_ABOUT THIS TASK:_ When you transcribe the listing that follows, keep every line exact and skip any picture.

_DATA FOR ANALYSIS:_
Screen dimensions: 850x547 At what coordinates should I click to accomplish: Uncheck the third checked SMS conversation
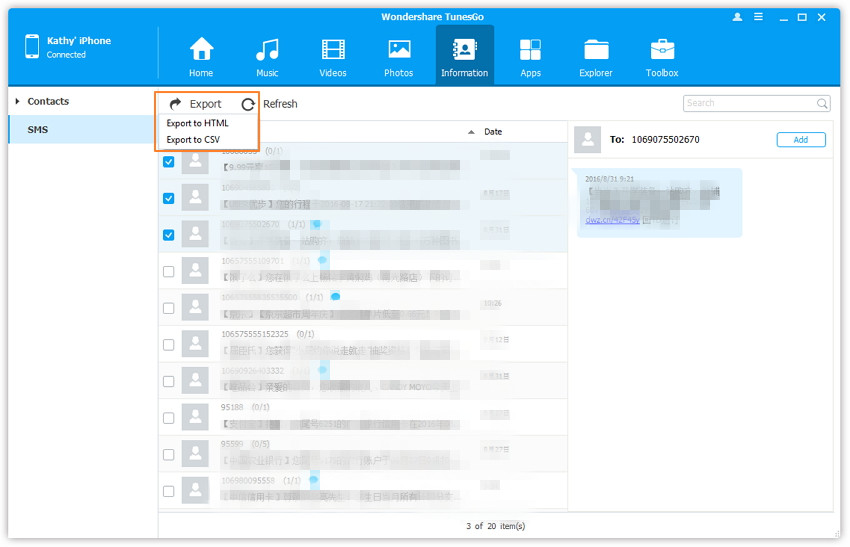tap(168, 235)
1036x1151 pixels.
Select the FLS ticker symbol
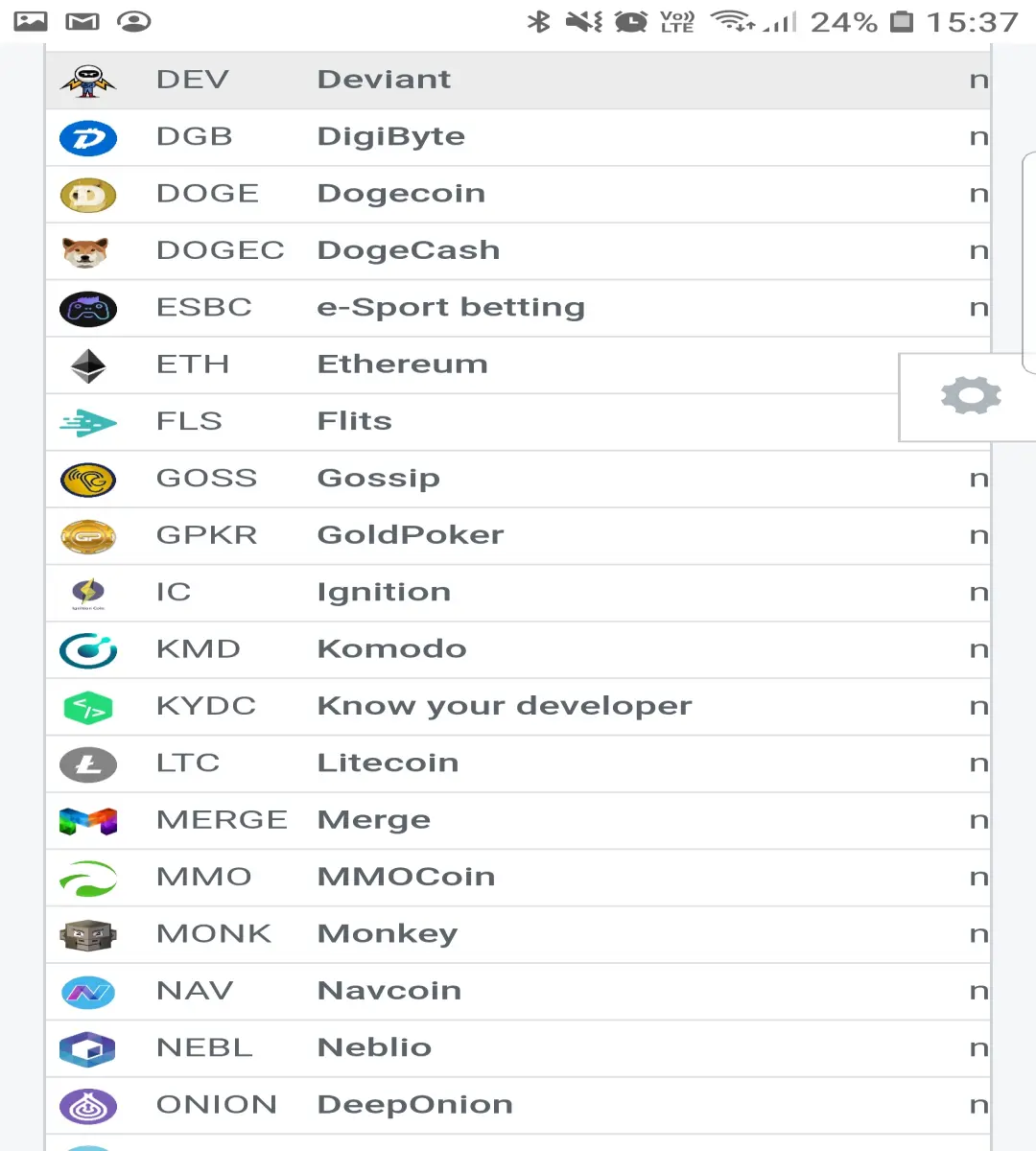click(189, 421)
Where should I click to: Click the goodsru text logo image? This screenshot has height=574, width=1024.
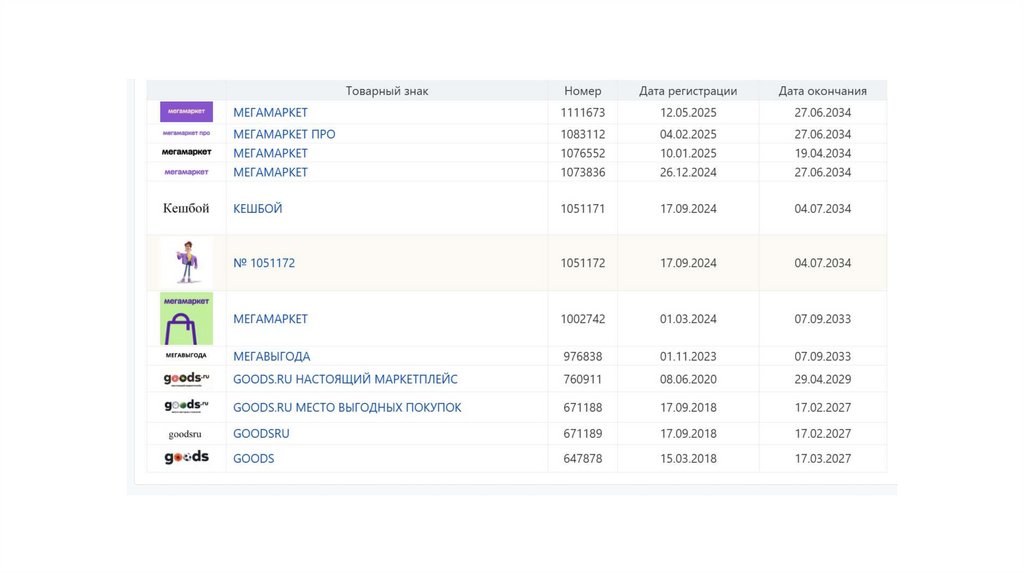(186, 434)
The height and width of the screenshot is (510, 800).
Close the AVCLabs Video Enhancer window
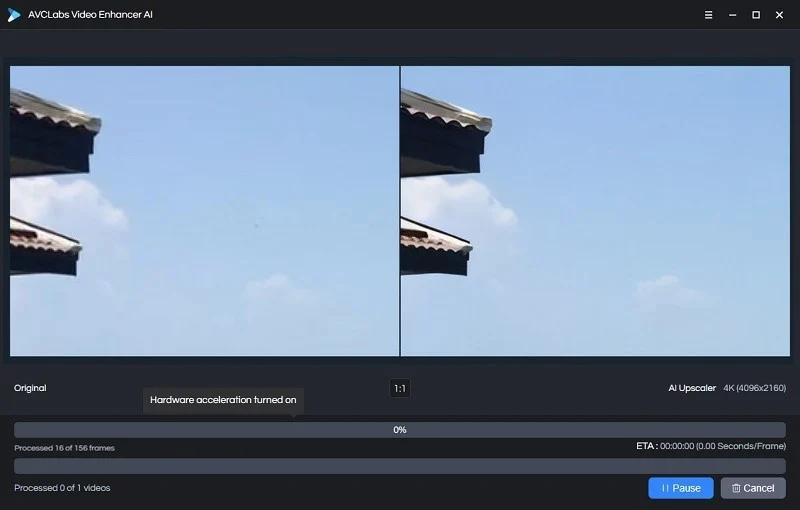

_PROBLEM SOLUTION:_
Screen dimensions: 850x547 At what coordinates should I click to accomplish: Uncheck the third checked SMS conversation
tap(168, 235)
1036x1151 pixels.
Select the FLS ticker symbol
click(189, 421)
Where should I click to: Click the goodsru text logo image? This screenshot has height=574, width=1024.
(186, 434)
The height and width of the screenshot is (510, 800).
Close the AVCLabs Video Enhancer window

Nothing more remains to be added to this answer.